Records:
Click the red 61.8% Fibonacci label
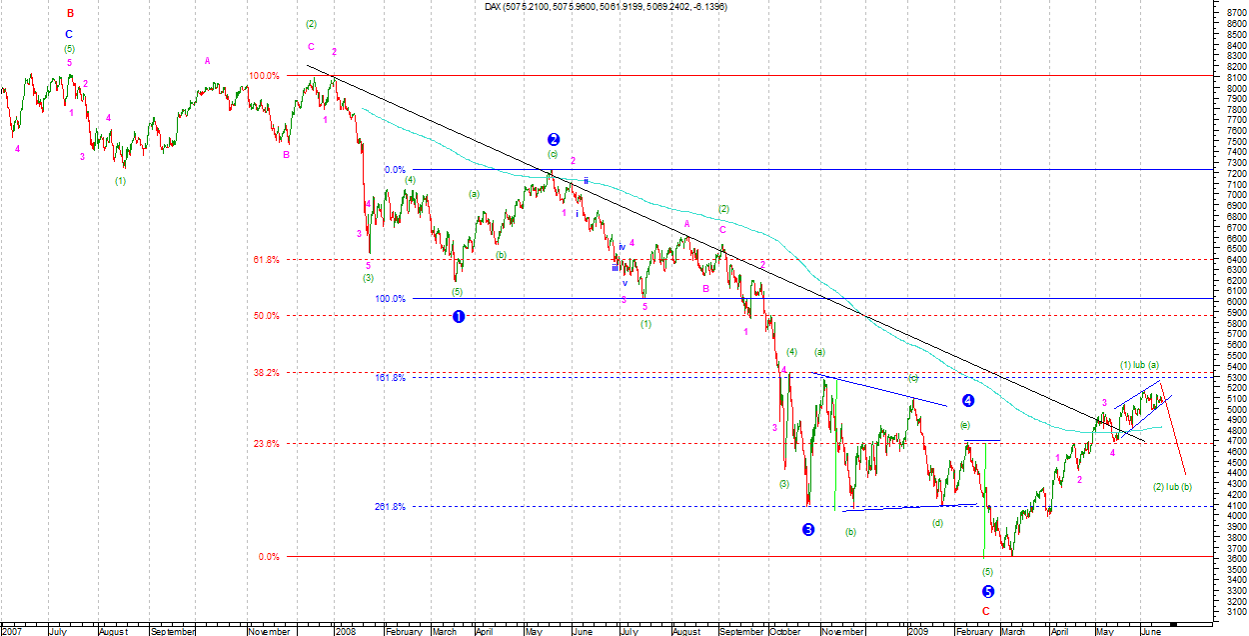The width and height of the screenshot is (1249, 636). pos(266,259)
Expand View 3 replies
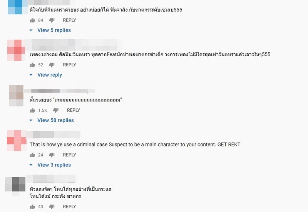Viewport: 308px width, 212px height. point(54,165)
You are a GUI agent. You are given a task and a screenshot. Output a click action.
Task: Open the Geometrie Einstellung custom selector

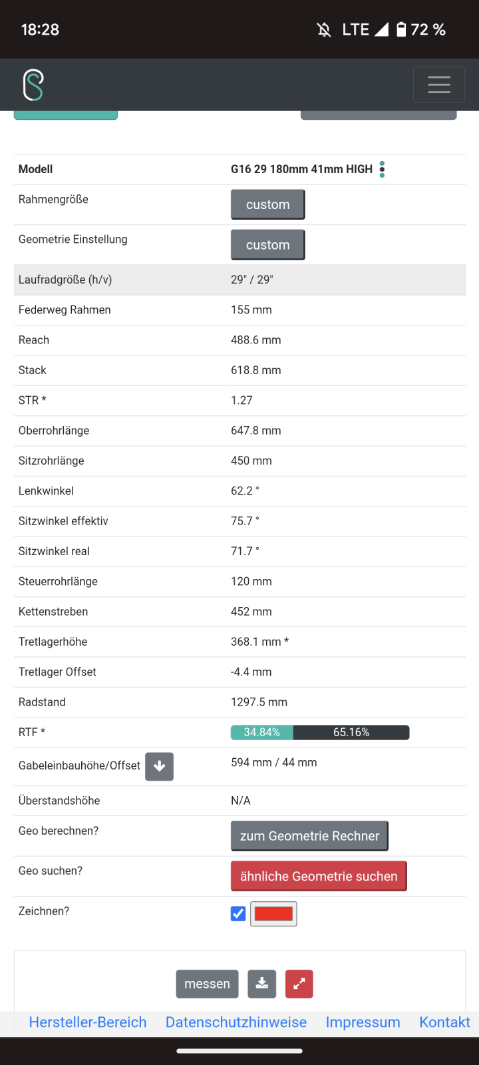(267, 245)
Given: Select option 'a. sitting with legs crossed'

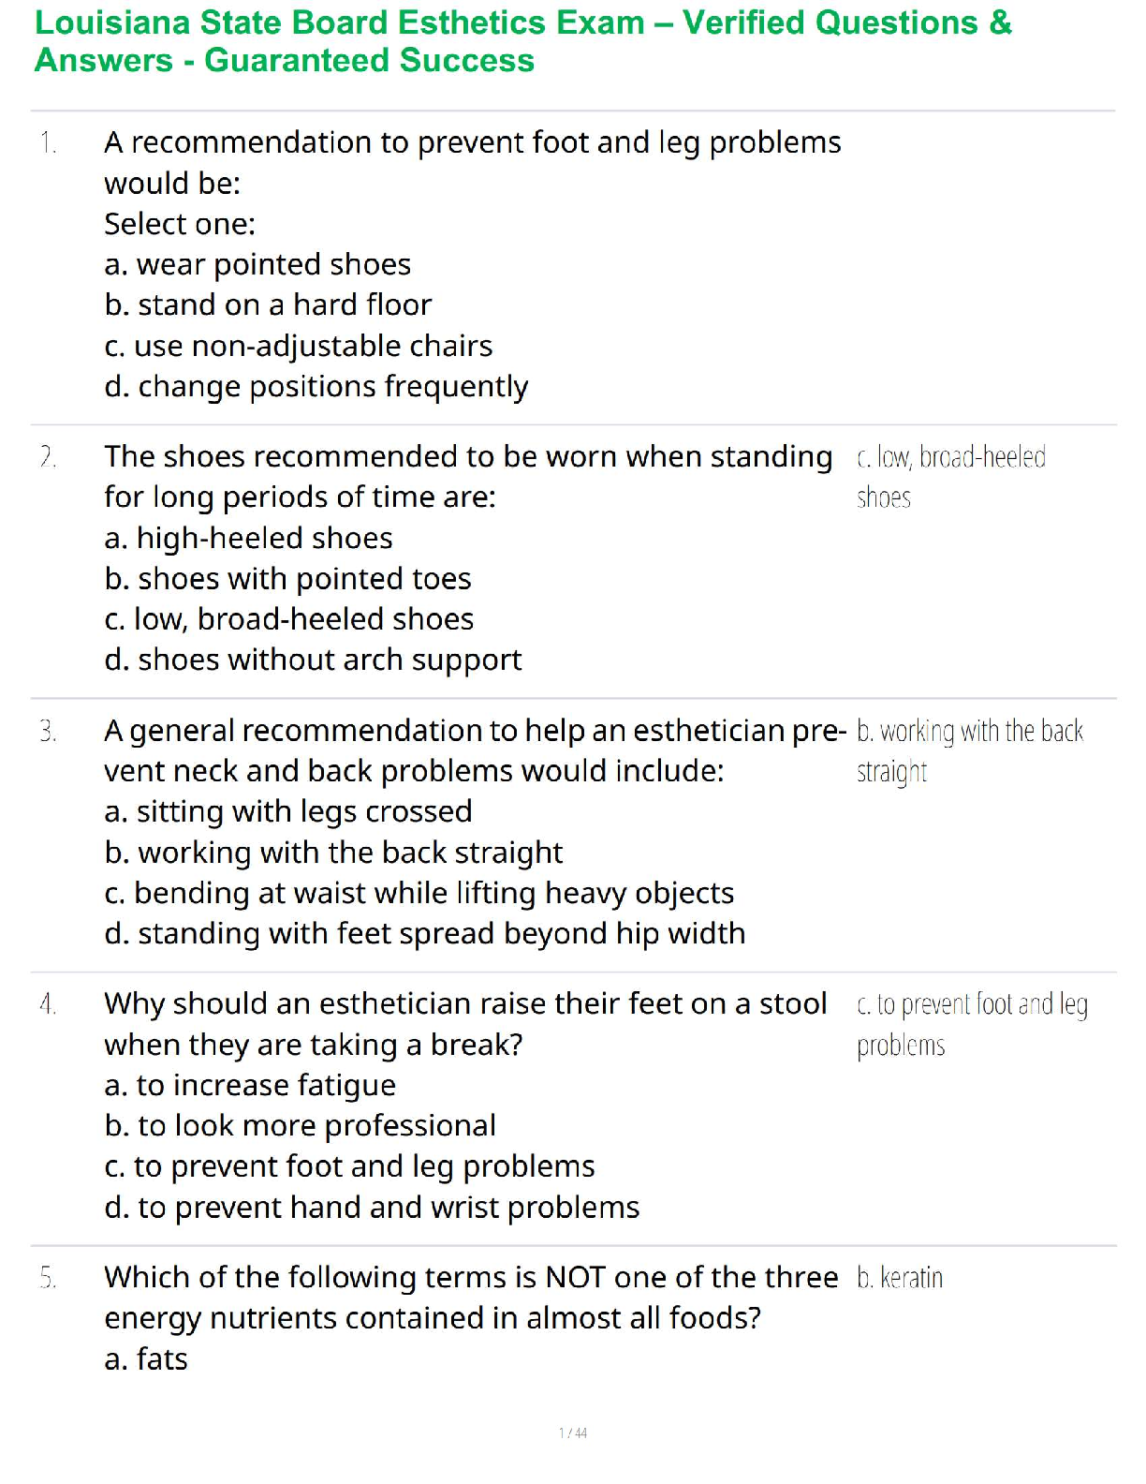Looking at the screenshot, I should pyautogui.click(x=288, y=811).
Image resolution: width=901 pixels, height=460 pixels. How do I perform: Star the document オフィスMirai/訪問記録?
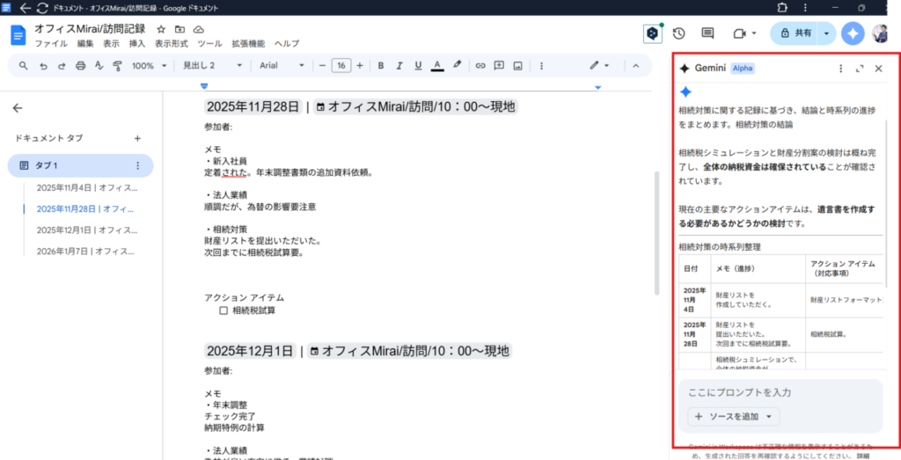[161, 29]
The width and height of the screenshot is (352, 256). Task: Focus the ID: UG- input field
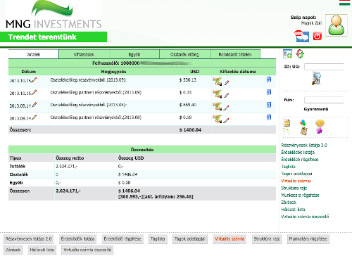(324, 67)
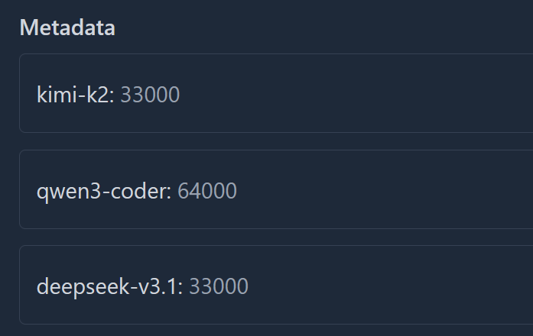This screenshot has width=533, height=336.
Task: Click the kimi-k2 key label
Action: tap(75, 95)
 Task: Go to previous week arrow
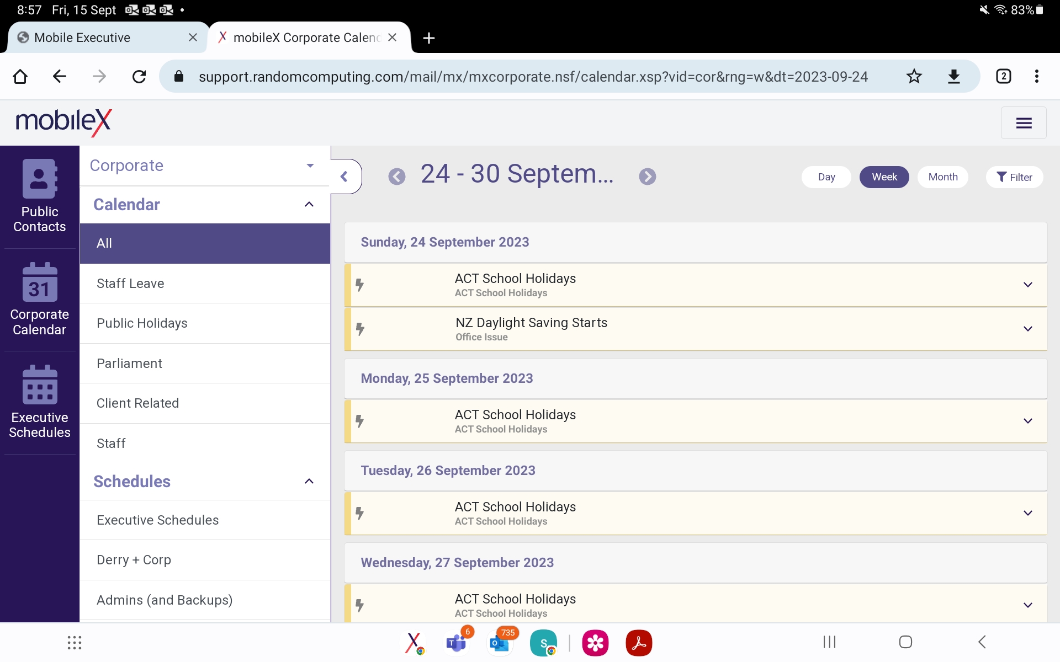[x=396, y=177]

• [What to produce]:
Copy the stretch of the listing from the line containing "You are a GUI" through the line containing "Looking at the", swapping "click action" for "tap action" and changing nothing else. Leave the pictures out.

• [Worked answer]:
You are a GUI agent. You are given a task and a screenshot. Output a tap action.
Task: Open the Geometrie Einstellung custom selector

(267, 245)
Given: Select option 'a. sitting with legs crossed'

Looking at the screenshot, I should pyautogui.click(x=288, y=811).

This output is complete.